A building stands damaged in the aftermath of Israeli strikes, in Tehran, Iran, June 14, 2025. Majid Asgaripour/WANA (West Asia News Agency) via REUTERS
A building stands damaged in the aftermath of Israeli strikes, in Tehran, Iran, June 14, 2025. Majid Asgaripour/WANA (West Asia News Agency) via REUTERS

Israel pounded Iran for a second day on Saturday and Prime Minister Benjamin Netanyahu said its campaign would intensify, while Tehran stated that "heavy and destructive" attacks by Iran against Israel were expected within the coming hours.

Netanyahu said Israel's strikes had set back Iran's nuclear program possibly by years and rejected international calls for restraint.

"We will hit every site and every target of the Ayatollahs' regime, and what they have felt so far is nothing compared with what they will be handed in the coming days," he said in a video message.

In Tehran, Iranian authorities said around 60 people, including 29 children, were killed in an attack on a housing complex, with more strikes reported across the country. Israel said it had attacked more than 150 targets.

Iran had launched its own retaliatory missile volley on Friday night, killing at least three people in Israel. Air raid sirens sent Israelis into shelters as waves of missiles streaked across the sky and interceptors rose to meet them.

In the first apparent attack to hit Iran's energy infrastructure, Iranian media reported a fire on Saturday after Israel bombed the South Pars gas field in southern Bushehr province.

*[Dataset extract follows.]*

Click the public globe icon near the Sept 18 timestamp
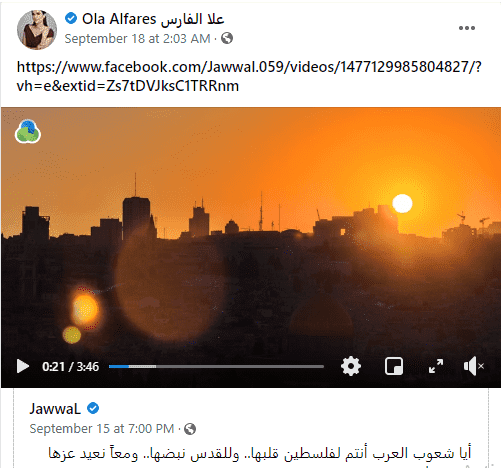[x=228, y=39]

The semi-official Tasnim news agency said some gas production there was suspended following the attack.

"If (Supreme Leader Ali) Khamenei continues to fire missiles at the Israeli home front, Tehran will burn," Israeli Defense Minister Israel Katz said.

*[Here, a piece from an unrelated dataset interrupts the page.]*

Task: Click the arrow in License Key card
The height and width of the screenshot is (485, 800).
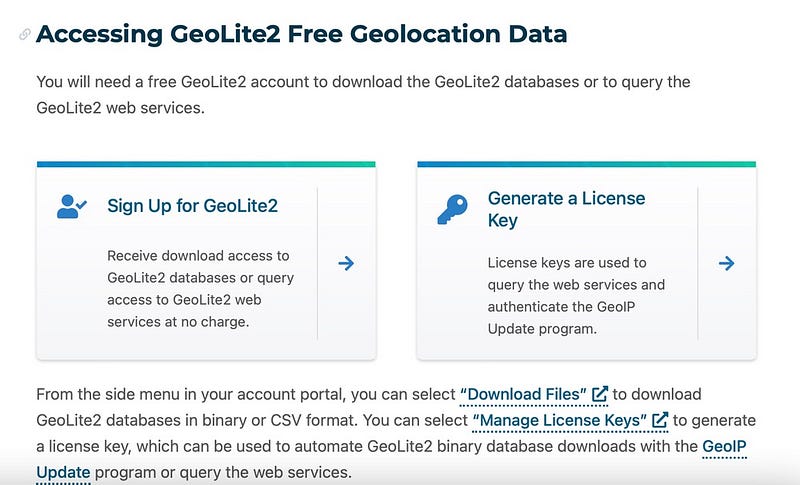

Iran said 78 people were killed on the first day and scores more on the second.

A military official on Saturday said Israel had caused significant damage to Iran's nuclear facilities at Natanz and Isfahan, but had not so far taken on another uranium enrichment site, Fordow, dug into a mountain.

The official said Israel had "eliminated the highest commanders of their military leadership" and had killed nine nuclear scientists who were "main sources of knowledge, main forces driving forward the (nuclear) program.”

Satellite images analyzed by The Associated Press revealed some of the damage sustained by Iran’s ballistic missile arsenal in an Israeli attack on the country.

Images from Planet Labs PBC taken Friday showed damage at two missile bases, one in Kermanshah and one in Tabriz, both in western Iran.